#### [THE TASK]
Carry on the forum thread about finding livery near Windsor, Wokingham and Slough, starting after its last post.

#### [EXTRACT PROVIDED]

- - -

# Assisted livery/DIY/Part livery in Windsor/Wokingham/Slough area



## RoccoMurphy (19 August 2015)

I'm relocating to this area with work and have no idea about yards.  I have retired happy hackers so dont want to pay competition yard rates.  I would like a small family type yard that doesn't mind offering part type livery for the times I''m away with work which can be frequent.  The horses are geldings and really low maintenance good doers that don't need riding just TLC and lots of turnout to keep their arthritis at bay.  Anyone got any recommendations?  Thanks in advance


----------



## Gentle_Warrior (19 August 2015)

Which area would be your ideal?


----------



## RoccoMurphy (19 August 2015)

Well I work on slough and am looking at houses between Wokingham and Windsor so no preference will travel for right yard up to half hour each direction


----------



## ILuvCowparsely (20 August 2015)

RoccoMurphy said:



			Well I work on slough and am looking at houses between Wokingham and Windsor so no preference will travel for right yard up to half hour each direction
		
Click to expand...

sorry we only have part livery vacancies here diy all taken - 20 mins from slough


----------



## Gentle_Warrior (20 August 2015)

I know of a couple of yards in wokingham with spaces. They should all come up on a Google search


----------



## RoccoMurphy (30 August 2015)

Got myself a house in Winkfield is it near you?
whatyour part rates and service?

- - -

#### [DATA EXCERPTS]
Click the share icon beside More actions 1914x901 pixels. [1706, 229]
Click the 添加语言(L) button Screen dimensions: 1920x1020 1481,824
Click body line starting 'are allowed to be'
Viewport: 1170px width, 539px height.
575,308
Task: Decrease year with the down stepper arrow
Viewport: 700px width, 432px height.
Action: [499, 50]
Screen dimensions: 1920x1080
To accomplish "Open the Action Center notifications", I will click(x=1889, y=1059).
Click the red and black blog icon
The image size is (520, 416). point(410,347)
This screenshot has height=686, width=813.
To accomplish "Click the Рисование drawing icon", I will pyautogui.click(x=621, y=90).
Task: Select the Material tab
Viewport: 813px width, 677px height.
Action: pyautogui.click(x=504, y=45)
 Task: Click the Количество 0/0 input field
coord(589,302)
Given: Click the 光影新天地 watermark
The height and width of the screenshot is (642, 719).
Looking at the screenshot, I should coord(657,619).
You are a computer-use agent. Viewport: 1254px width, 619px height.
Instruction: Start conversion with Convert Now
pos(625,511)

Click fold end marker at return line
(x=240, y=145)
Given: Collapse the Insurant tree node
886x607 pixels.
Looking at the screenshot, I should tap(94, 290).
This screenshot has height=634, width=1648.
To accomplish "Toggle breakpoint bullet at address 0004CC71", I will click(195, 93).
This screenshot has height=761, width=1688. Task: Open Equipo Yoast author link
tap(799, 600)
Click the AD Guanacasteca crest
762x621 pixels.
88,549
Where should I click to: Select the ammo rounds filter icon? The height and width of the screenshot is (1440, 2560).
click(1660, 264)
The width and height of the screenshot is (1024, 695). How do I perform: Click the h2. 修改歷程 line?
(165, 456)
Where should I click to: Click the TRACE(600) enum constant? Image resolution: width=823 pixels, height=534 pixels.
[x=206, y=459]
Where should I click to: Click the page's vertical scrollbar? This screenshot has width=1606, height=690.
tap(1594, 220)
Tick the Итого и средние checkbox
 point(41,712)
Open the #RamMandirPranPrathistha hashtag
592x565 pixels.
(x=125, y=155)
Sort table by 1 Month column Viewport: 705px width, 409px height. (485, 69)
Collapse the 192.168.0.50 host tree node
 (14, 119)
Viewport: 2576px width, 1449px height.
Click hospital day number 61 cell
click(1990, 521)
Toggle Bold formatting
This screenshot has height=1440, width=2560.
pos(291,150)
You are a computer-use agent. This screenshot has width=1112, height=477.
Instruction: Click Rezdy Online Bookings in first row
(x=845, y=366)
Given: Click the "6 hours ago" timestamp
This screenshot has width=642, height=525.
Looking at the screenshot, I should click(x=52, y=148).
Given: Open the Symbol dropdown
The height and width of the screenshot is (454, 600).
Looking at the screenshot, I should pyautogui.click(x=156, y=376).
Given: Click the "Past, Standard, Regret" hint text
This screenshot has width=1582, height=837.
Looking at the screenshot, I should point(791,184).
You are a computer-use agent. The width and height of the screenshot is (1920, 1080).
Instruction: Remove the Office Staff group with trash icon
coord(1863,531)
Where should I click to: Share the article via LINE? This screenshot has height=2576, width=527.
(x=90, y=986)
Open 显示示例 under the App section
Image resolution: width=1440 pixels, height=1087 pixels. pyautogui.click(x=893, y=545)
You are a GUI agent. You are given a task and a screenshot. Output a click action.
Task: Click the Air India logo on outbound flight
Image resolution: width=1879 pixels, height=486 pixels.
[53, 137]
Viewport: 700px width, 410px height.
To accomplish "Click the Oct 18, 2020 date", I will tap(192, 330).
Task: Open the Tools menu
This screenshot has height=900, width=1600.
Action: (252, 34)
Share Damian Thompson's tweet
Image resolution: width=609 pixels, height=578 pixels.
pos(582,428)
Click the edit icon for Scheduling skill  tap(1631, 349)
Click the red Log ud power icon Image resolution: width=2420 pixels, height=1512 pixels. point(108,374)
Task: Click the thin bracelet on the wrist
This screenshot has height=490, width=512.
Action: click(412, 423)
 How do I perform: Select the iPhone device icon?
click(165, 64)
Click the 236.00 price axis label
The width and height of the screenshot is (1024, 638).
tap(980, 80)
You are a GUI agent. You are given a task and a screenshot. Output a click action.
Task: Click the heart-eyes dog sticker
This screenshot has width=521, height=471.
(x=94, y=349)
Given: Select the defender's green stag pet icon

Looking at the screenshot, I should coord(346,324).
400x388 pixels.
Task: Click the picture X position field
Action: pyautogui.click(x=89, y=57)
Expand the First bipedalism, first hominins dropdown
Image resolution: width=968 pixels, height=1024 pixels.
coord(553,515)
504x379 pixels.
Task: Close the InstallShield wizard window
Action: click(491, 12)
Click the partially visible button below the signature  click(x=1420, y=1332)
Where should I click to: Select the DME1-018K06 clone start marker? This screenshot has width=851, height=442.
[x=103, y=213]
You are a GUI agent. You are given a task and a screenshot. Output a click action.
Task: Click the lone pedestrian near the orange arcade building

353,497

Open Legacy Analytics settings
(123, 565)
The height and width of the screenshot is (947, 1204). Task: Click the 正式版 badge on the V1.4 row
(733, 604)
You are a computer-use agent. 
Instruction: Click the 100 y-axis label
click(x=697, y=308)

- - -

#### [RESULT OF THE TASK]
----------



## ILuvCowparsely (31 August 2015)

RoccoMurphy said:



			Got myself a house in Winkfield is it near you?
whatyour part rates and service?
		
Click to expand...

who is this question for ??


----------



## RoccoMurphy (31 August 2015)

The person who said that they had no DIY but some part livery vacancies was you I think HG-12


----------



## ILuvCowparsely (31 August 2015)

RoccoMurphy said:



			The person who said that they had no DIY but some part livery vacancies was you I think HG-12
		
Click to expand...

Yes we have a part livery space but for what size horse


----------



## RoccoMurphy (31 August 2015)

I need two I have a 15.3 paint horse and a 16.2 cob


----------



## ILuvCowparsely (1 September 2015)

RoccoMurphy said:



			I need two I have a 15.3 paint horse and a 16.2 cob
		
Click to expand...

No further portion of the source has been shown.